======== DATA TO EXAMINE

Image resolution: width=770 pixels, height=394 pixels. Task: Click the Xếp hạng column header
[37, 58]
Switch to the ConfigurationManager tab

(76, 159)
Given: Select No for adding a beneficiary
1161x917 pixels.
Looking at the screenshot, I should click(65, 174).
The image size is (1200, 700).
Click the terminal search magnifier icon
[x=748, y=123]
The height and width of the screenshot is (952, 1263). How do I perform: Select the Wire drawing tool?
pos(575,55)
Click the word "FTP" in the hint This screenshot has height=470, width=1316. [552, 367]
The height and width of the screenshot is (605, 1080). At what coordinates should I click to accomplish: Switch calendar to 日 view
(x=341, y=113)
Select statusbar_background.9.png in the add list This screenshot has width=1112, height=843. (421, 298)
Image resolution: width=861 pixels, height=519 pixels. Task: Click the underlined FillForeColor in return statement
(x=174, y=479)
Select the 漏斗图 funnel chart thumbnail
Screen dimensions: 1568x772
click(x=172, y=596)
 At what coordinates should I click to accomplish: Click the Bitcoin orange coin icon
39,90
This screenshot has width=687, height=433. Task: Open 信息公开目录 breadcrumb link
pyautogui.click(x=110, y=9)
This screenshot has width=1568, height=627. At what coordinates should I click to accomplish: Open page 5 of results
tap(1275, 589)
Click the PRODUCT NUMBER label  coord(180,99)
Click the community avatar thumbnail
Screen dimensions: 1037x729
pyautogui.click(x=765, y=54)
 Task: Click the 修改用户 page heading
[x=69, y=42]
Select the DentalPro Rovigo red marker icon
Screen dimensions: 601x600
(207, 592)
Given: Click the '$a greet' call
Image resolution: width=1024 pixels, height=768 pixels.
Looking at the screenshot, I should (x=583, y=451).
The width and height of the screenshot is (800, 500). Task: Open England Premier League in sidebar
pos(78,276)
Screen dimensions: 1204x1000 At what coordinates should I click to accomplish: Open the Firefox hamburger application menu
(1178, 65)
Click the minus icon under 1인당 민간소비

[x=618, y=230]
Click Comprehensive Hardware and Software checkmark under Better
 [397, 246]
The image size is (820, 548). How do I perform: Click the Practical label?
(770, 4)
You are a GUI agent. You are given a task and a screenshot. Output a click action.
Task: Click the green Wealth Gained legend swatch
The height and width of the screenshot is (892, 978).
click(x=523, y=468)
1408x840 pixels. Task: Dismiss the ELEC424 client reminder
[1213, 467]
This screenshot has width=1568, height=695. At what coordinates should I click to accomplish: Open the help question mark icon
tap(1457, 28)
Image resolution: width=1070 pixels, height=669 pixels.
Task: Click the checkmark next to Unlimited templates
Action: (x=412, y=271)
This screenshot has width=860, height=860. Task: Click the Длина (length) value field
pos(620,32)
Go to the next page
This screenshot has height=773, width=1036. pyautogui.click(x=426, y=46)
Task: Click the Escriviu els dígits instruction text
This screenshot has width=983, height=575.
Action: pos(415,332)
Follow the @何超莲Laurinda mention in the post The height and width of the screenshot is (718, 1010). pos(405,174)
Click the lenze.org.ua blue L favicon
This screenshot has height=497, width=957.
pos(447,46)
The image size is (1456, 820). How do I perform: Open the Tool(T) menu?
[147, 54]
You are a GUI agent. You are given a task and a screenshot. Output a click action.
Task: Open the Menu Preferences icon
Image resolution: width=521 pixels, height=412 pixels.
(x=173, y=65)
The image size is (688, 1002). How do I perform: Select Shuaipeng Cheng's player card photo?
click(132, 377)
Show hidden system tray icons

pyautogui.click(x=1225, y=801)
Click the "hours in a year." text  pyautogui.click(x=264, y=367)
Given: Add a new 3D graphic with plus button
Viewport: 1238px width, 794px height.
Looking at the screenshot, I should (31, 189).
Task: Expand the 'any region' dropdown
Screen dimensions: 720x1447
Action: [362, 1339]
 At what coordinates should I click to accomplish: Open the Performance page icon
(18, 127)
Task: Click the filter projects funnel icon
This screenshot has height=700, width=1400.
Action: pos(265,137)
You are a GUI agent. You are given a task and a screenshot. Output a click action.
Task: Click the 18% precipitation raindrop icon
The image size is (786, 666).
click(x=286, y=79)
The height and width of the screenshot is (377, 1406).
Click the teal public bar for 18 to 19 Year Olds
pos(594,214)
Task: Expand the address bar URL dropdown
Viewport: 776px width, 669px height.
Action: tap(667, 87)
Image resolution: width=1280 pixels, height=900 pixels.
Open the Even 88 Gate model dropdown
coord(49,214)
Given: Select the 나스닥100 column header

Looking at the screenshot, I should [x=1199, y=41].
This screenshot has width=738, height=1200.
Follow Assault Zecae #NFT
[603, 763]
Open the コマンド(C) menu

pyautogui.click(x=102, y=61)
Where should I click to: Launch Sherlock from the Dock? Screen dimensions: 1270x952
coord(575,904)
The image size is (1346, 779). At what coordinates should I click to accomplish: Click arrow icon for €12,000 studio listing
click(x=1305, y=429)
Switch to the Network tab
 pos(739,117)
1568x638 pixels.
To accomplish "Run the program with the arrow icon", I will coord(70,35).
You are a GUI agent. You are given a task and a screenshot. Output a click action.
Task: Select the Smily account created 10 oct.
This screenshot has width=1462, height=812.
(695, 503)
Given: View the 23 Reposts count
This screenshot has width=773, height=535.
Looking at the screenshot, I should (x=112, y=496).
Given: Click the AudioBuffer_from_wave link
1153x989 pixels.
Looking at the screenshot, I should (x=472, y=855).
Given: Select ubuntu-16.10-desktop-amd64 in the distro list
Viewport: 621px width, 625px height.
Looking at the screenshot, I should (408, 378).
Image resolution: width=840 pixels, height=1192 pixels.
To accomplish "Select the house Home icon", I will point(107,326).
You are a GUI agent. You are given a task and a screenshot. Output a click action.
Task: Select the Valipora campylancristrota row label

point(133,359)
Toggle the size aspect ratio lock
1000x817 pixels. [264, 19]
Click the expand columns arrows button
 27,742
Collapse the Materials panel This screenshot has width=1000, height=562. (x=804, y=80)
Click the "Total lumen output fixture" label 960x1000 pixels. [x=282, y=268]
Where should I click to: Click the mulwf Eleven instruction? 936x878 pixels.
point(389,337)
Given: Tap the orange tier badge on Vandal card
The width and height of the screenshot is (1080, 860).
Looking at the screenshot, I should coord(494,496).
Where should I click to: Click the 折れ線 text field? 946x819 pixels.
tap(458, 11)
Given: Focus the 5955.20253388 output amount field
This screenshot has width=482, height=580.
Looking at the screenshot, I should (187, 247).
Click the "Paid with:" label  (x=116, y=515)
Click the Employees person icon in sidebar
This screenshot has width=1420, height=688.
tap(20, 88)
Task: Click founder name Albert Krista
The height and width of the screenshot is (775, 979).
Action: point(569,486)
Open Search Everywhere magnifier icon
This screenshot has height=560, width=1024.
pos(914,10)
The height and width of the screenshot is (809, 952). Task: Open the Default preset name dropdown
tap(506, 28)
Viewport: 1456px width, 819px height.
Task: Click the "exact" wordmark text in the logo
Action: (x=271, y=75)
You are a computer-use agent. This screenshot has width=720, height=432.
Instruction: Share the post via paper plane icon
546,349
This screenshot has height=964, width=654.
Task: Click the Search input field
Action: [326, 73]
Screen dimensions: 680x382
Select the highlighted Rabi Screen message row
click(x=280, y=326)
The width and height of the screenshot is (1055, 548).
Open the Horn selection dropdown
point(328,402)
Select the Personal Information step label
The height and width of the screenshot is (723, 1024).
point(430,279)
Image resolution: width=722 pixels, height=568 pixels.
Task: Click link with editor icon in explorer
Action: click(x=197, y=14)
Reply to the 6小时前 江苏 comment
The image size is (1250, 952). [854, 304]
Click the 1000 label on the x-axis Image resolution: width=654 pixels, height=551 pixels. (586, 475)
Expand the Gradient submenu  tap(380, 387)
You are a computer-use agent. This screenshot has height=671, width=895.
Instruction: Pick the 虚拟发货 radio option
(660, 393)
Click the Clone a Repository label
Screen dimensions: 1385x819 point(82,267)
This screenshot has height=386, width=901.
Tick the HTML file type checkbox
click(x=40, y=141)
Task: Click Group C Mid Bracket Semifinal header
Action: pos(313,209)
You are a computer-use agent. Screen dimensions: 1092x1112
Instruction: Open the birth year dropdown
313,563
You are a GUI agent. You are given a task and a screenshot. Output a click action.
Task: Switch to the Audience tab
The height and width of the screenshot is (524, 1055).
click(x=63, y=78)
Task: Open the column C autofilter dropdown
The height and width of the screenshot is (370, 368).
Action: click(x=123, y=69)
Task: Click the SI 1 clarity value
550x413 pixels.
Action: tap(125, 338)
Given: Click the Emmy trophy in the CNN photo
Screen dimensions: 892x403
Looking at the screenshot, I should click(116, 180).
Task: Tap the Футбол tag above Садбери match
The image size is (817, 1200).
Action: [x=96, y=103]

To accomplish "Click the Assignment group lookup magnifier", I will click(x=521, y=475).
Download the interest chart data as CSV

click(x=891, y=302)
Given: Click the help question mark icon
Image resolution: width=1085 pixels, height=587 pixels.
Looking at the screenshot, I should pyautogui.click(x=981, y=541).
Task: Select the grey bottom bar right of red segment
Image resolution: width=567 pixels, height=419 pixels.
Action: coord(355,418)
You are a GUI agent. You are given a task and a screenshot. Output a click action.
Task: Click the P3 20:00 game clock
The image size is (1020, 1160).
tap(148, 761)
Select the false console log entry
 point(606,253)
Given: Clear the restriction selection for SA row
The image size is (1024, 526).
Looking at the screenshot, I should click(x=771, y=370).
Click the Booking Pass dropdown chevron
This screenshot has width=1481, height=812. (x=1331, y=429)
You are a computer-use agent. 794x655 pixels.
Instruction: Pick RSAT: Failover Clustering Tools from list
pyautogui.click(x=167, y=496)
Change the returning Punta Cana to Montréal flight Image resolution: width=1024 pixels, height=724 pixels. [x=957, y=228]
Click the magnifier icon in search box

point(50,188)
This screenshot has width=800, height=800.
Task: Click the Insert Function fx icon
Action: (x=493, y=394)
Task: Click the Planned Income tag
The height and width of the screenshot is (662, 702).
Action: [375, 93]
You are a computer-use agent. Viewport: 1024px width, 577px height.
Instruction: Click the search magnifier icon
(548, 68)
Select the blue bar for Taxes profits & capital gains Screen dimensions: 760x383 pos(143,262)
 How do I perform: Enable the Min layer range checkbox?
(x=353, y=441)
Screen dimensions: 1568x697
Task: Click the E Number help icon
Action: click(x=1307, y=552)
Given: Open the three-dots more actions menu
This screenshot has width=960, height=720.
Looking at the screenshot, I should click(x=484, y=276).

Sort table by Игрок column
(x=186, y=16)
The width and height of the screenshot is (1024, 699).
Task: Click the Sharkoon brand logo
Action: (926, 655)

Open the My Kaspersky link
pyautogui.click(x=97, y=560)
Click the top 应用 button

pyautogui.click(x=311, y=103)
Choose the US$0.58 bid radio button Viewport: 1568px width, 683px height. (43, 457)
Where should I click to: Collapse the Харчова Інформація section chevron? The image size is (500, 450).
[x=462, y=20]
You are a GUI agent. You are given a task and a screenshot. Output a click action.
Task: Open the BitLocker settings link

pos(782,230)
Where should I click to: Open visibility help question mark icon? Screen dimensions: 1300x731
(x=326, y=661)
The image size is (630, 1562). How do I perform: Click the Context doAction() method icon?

================

WHAT YOU SHOULD DO
Output the lines of the records above exactly as they appear, from the line containing "The height and width of the screenshot is (377, 1406)." through the line containing "1568x638 pixels.".

PROBLEM SOLUTION
The height and width of the screenshot is (377, 1406).
Click the teal public bar for 18 to 19 Year Olds
pos(594,214)
Task: Expand the address bar URL dropdown
Viewport: 776px width, 669px height.
Action: tap(667, 87)
Image resolution: width=1280 pixels, height=900 pixels.
Open the Even 88 Gate model dropdown
coord(49,214)
Given: Select the 나스닥100 column header

Looking at the screenshot, I should [x=1199, y=41].
This screenshot has width=738, height=1200.
Follow Assault Zecae #NFT
[603, 763]
Open the コマンド(C) menu

pyautogui.click(x=102, y=61)
Where should I click to: Launch Sherlock from the Dock? Screen dimensions: 1270x952
coord(575,904)
The image size is (1346, 779). At what coordinates should I click to accomplish: Click arrow icon for €12,000 studio listing
click(x=1305, y=429)
Switch to the Network tab
 pos(739,117)
1568x638 pixels.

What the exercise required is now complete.